Insight: Experimental Safe Zones

By which I mean, within permitted use, frequency allocations that are actually not hostile to inventive tinkerers and experiment addicts.

counts self as guilty on both counts

Realistically, and it’s kinda a damning reflection on the world radio wise, you’re actually better of working with ISM allocations for your stuff, and the shorter the wavelength the better.

You see, almost any allocation you’ll choose that’s more reasonable is dogged with QRM from power line converters, switch mode PSU’s, LPD and Cellular traffic from ‘smart meters’ and stuff that phones home generally.

Equally, whilst average Joe nobody just ignores it, when your experimental efforts add to it, especially if there’s visual evidence of your setup to be seen, people will literally target you and your milliwatts of traffic whilst hypocritically ignoring the rest.

Sad, but true. That’s partly why the majority of my HF activity is Rx based these days and some VLF experimentation in terms of sub 30Mhz.

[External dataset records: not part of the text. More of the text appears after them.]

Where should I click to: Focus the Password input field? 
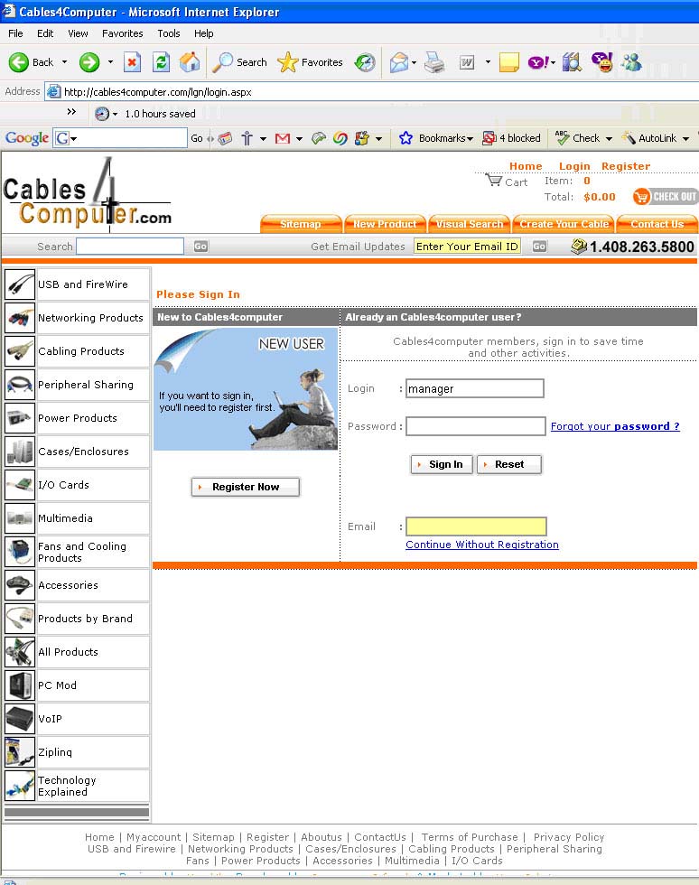coord(475,426)
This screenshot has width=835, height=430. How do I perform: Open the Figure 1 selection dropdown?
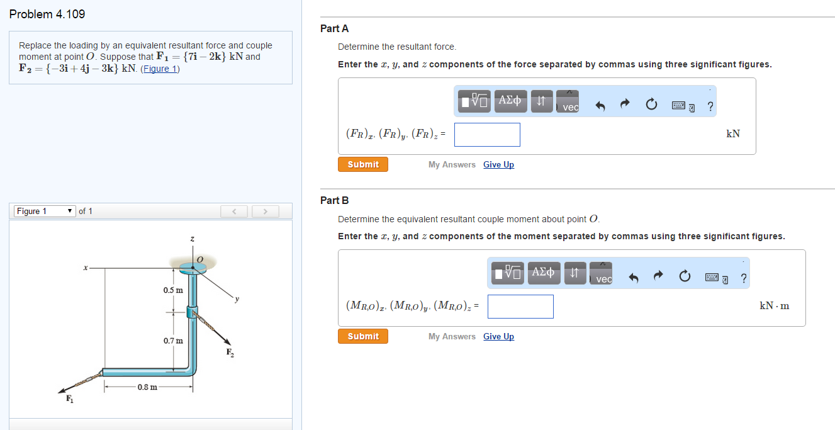click(x=44, y=211)
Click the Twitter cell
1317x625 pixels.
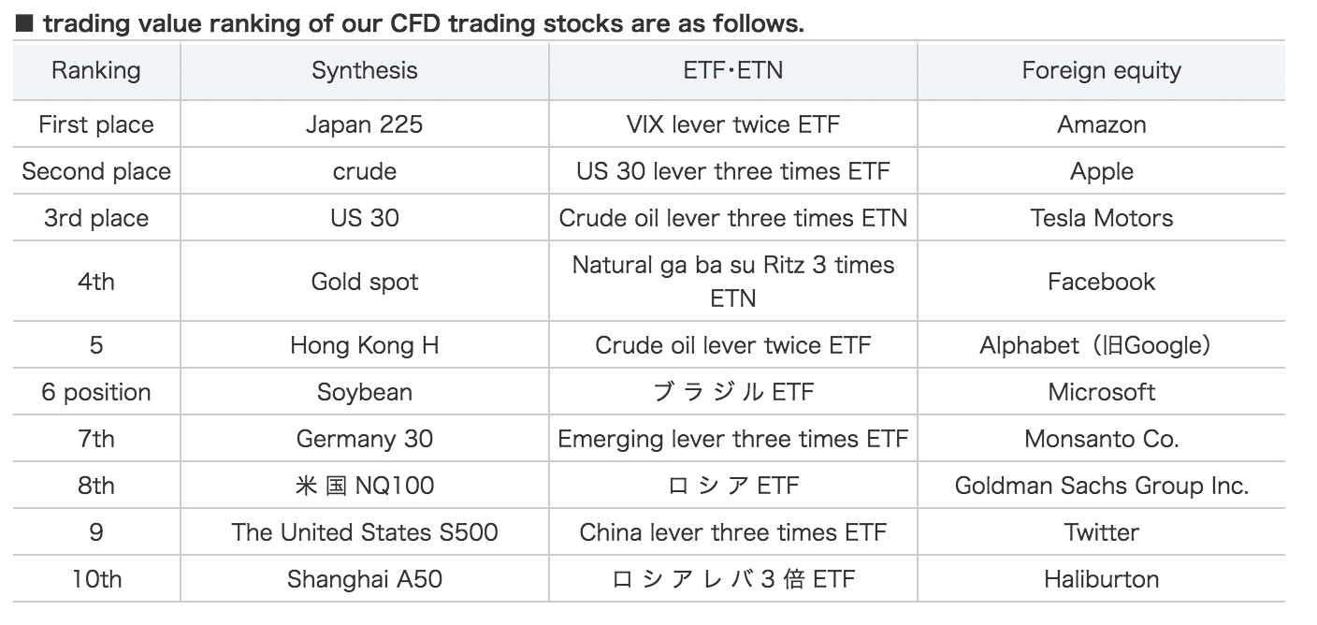[1101, 532]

About the lowest common allocation I work actively is 6m and that’s at the QRP level and mostly after midnight. 70cms, at QRP levels is my most active, with 4m/2m being more of occasionally venturing.

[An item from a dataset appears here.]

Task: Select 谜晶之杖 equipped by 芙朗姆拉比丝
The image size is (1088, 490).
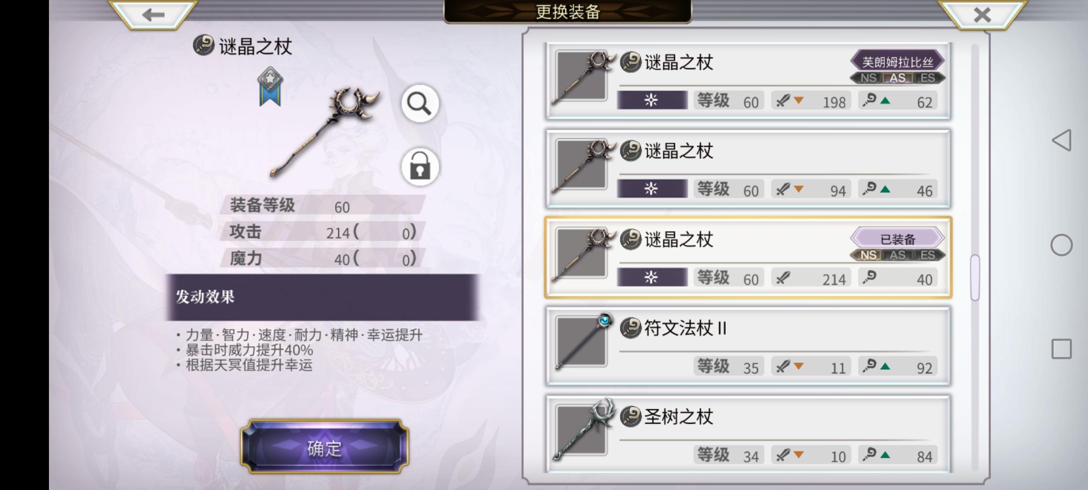Action: coord(748,81)
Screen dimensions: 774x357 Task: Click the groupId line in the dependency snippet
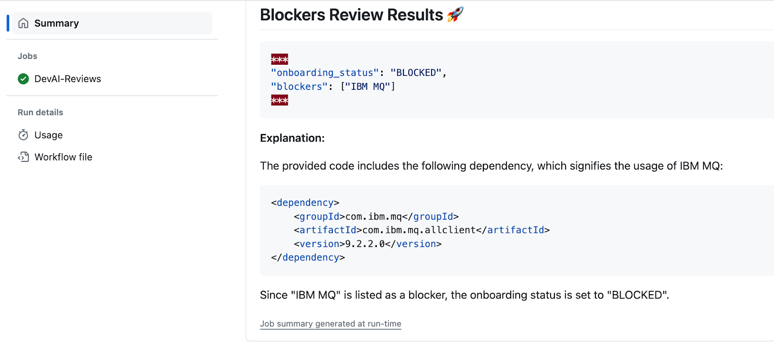coord(376,216)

Realistically I’m, ham radio wise, working my experiments on the dark magic SHF territories and outside of ham radio, it’s mostly SHF ISM territory.

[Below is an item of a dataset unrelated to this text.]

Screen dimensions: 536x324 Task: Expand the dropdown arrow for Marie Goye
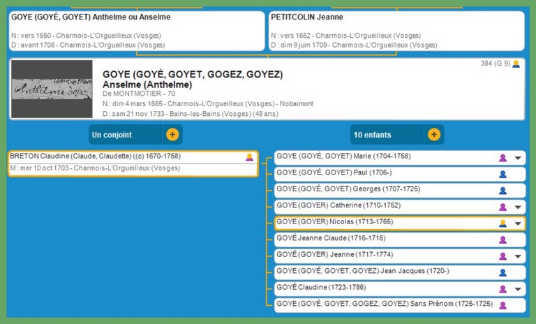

It offers a huge technical challenge - most of those IOT makers haven’t a clue about what’s the real complexity of making effective transmitters that are as clean as efficient and even then efficiency and stability is an art form in that territory.

But it does offer one huge advantage - lots of modular garbage to re-engineer into clean RF modules, a glut of dev kits and modules, and for ISM territory, very little issues over TA compliancy and license unless your stuff goes beyond private use experimental use.

The final advantage, it’s incredibly as easy to have complex and efficient antennas that are as stealthy as small, but the price you endure is designing them is easy, making them efficient and wideband is like riding a an extended length razor blade naked at times.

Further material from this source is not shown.